Over 1450 students now study a variety of qualifications and subjects at the college, including A levels, BTECs, and City & Guilds.

Fascinating Facts

  • In 2011, Wilberforce College became the only sixth form establishment offering 14-16 education in the country after taking on a number of GCSE students from a local school that has closed down.
  • The college has an excellent reputation for sending students to Oxbridge universities.  High-flying students have secured places at either Oxford or Cambridge, almost every year since 2007.  This is done through the college’s dedicated Oxbridge support programme, "Inspire", and is a spectacular achievement for a state-funded college like Wilberforce.

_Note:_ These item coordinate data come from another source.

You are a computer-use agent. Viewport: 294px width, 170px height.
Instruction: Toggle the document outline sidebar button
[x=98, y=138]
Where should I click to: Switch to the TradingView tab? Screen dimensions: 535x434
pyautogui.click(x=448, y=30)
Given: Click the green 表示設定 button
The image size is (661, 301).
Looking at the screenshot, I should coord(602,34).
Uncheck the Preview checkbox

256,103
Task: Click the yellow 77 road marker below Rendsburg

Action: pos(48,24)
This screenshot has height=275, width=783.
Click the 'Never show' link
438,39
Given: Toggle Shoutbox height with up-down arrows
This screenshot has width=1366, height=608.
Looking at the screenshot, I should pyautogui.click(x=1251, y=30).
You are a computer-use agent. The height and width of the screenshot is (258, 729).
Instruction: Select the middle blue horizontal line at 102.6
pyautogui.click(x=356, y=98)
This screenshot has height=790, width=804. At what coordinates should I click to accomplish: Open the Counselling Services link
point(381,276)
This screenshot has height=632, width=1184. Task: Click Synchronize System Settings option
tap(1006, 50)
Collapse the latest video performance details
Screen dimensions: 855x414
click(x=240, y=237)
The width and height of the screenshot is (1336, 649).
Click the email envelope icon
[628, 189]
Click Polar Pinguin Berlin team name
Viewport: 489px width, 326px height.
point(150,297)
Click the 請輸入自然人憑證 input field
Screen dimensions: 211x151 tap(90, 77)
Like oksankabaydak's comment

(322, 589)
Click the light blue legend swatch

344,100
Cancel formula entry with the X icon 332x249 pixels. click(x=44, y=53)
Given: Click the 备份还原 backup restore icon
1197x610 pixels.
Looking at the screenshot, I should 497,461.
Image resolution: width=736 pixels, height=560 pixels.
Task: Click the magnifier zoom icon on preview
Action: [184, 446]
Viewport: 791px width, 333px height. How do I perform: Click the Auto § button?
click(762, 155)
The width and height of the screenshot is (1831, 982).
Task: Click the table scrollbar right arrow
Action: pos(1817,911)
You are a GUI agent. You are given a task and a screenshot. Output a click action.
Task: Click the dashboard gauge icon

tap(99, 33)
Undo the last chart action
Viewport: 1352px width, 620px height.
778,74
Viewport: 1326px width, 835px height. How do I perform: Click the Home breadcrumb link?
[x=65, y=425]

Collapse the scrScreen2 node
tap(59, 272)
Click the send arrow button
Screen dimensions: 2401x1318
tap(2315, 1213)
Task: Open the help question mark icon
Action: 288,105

  • Due to our name, Wilberforce College has strong links with Freetown in Sierra Leone, and was heavily involved in the bicentennial celebrations of the life and legacy of William Wilberforce in 2007.  During this time an aspiring musician, Barmmy Boy, travelled over from Sierra Leone to spend time at the college and learn more about life as student in Hull.
  • Wilberforce College took over buildings that were originally used for Saltshouse Secondary School over 50 years ago, but way before that the site was an Iron-Age settlement.  This historic discovery was first made in the 1960s when a history teacher looked out of a window across the rain-sodden playing fields and noticed settlement lines in the grass.  Since then, a number of digs have taken place with Humber Field Archaeology at the helm and scores of historic artefacts have been unearthed which have helped fill in gaps in the knowledge of this area’s history.
  • In 1992, Wilberforce College became the first college in the country to use an electronic registration system.